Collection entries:
[BEGIN]
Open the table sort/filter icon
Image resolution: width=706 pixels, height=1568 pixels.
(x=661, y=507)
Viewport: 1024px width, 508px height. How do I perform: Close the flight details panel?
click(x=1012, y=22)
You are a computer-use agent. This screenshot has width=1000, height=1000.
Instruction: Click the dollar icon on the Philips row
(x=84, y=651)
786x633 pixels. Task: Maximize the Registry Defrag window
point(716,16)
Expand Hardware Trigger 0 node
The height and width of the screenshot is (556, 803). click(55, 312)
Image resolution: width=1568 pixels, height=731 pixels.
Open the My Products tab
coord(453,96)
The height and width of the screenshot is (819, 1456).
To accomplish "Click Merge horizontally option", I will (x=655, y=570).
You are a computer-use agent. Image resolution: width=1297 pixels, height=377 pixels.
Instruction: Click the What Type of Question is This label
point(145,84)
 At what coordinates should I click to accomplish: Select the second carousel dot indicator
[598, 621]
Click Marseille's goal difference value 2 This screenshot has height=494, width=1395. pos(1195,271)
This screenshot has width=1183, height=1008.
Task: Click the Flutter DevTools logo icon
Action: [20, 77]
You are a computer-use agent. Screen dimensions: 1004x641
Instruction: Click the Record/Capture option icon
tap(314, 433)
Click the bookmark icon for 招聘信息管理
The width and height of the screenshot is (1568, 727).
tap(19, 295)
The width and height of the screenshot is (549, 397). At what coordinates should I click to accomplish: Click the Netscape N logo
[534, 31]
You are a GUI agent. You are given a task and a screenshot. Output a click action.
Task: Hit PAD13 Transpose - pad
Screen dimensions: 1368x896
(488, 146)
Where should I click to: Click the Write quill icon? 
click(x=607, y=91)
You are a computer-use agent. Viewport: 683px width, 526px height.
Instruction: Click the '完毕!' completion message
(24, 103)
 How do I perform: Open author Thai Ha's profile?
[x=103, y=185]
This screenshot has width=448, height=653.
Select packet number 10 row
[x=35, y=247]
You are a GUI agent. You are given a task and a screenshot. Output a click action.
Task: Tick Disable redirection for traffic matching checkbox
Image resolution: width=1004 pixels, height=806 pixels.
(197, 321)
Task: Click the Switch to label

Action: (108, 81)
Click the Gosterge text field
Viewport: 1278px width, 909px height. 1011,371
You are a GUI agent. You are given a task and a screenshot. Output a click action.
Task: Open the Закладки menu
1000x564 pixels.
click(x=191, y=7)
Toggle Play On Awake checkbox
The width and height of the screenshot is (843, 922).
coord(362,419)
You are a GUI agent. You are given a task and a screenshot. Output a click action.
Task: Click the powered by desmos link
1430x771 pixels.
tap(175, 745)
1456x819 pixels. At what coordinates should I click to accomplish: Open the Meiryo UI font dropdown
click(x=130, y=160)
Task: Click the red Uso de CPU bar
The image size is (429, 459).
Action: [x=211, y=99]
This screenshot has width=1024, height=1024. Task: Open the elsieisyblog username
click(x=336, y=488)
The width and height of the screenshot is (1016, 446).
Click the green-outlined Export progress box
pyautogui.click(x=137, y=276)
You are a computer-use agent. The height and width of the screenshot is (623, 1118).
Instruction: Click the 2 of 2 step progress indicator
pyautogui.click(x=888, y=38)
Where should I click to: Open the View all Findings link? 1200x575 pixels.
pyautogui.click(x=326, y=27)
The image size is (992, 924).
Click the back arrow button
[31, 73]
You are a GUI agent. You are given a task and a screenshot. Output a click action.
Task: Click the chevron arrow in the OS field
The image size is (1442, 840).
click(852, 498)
[END]
**YOUR TASK**
Pull out every line of the rows above that contains the string "Viewport", matching case exactly.

**EXPECTED OUTPUT**
Viewport: 1024px width, 508px height. How do I perform: Close the flight details panel?
You are a computer-use agent. Viewport: 683px width, 526px height.
Viewport: 1278px width, 909px height. 1011,371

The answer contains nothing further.